Bana öyle el kol hareketleri yapma İso!
Bir yandan İso’yu anlıyorum. Defne bir kere bıraktı kendini aşka. İso eskiden uçurumdan atlaması için Defne’yi hep yüreklendirmiş, hatta yeri geldiğinde arkasından itmişti bile. Ancak sonucunda Defne büyük yara aldı. Bu yaralarının acısını da bir yıl boyunca İso’ya yüklemiş. Dolayısıyla İso, sütten yanan ağzı yüzünden yoğurdu üfleyerek yemeyi öğrendi bu bir yılda. Şimdi Defne içindeki aşka karşı koyamayıp yeniden uçurumdan atlarken, İso uçurumun kıyısında, arkadaşı için duyduğu endişeler ve onunla beraber çektiği bir yıllık acıyla birlikte kalakaldı.
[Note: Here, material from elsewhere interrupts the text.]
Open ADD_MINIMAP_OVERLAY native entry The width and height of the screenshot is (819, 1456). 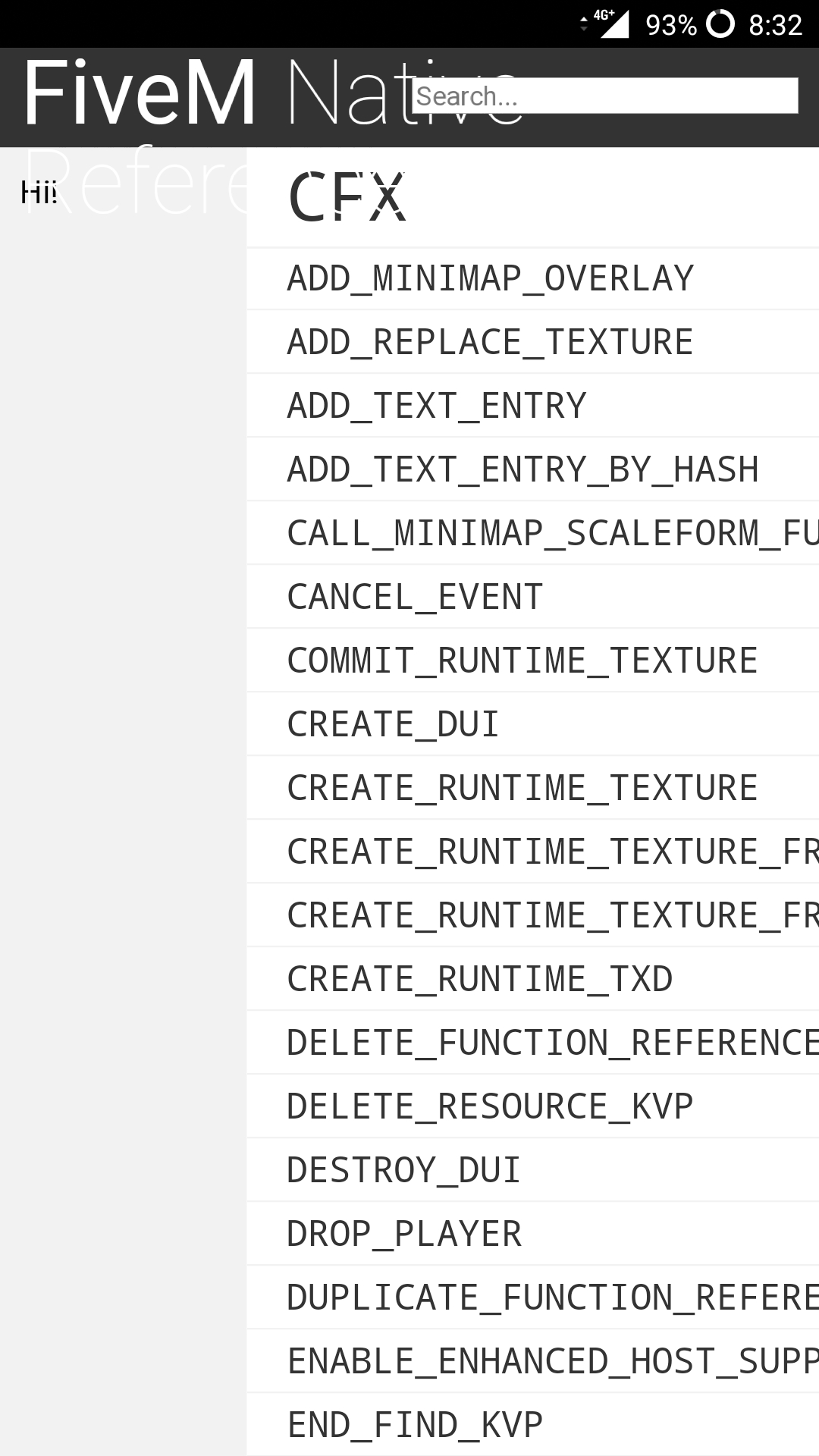click(x=490, y=278)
İdeal olanla durumun koşularını yaşamak arasında fark var. Bir karakter kafadan sürekli ideal olanı yaparsa gerçekçiliği kalır mı? Duygusuz yapay bir şeye dönüşür ve o zaman da aramızda bağ kalmaz. İdeal olan İso’nun hem Defne’nin acısını hissetmesine rağmen onu seçimlerinde özgür bırakması hem de Ömer’in düğünden sonra yaşadığı yıkıntıyı anlayabilmesiydi. Ancak hayat ideallerle yürümüyor. İdeali buyken gerçekçi olan; gözlerinin önünde eriyip biten can dostu Defne’nin acısını yüreğinde hissedip, can havli ve koruma içgüdüsüyle onu savunmasıdır. Sıcak bir tencereyi eldivensiz tutup da elimizi yaktığımızda sakin kalamamak gibi bir şey bu. Can acısıyla içgüdüsel olarak elimizi hemen çekeriz, suya tutarız, buz koyarız, merhem süreriz. Hemen en başta “Bende de hata var canım, sıcak tencere öyle tutulur mu?” diyerek sakince karşılayamayız ki durumu.
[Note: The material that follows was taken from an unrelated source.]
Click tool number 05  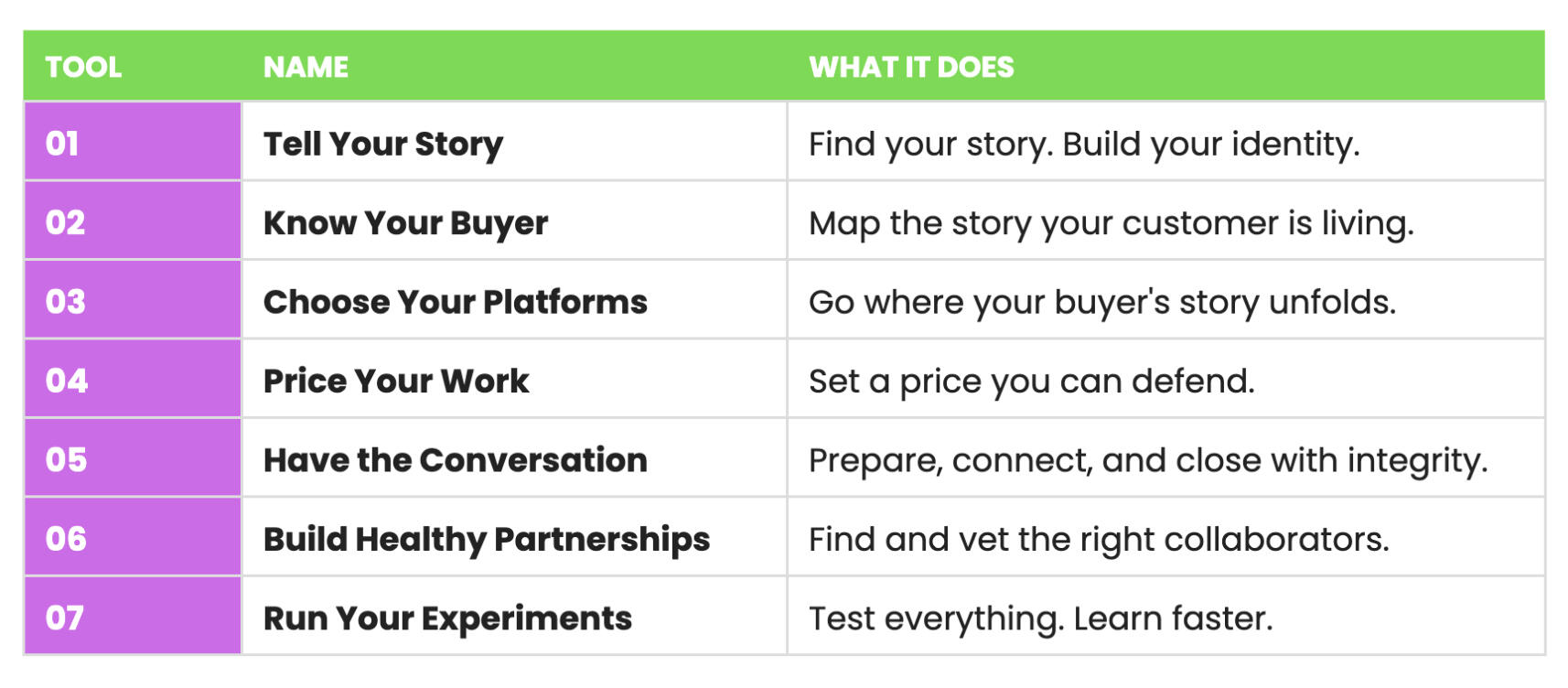click(66, 459)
İso’nun Ömer’e kızması kendi durduğu noktadan bakınca doğru, ki ondan başka kimsenin de zaten böyle bir tepki vermeye hakkı yok. (Zamanı geldiğinde Serdar filan ötede dursun!) Artık Defne’nin aşağıdan atladığı uçurumun kıyısında kalıp da arkadaşının düşüşünü en net görebileceği yerden yeniden seyretmek istemiyor. Ama Defne de atlamak istiyor. Seni nasıl ikna edebiliriz İso? Ömer, Defne’yi öperek onun nefesini kesmişti, bu affedilmesi açısından önemli bir adımdı. Sizin, dükkanda ettiğiniz iki kavga da son derece bromance kokuyordu lakin seni de öpecek hali yok ya! Biraz alttan almak diye bir şey duydun mu sen hiç? Eskiden her şeyi daha çabuk kestirip atan, iletişim kurmak için çok da çabalamayan Ömer, her şeye rağmen “Defne için değer.” deyip, sana bir adım atarken senin uğruna kavga ettiğin Defne’ye bile kapılarını -hem mecazi hem de gerçek anlamda- kapatman biraz fazla olmuyor mu? Bu kızcağızı bu kestirip atmaların yıprattığını görmüyor musun?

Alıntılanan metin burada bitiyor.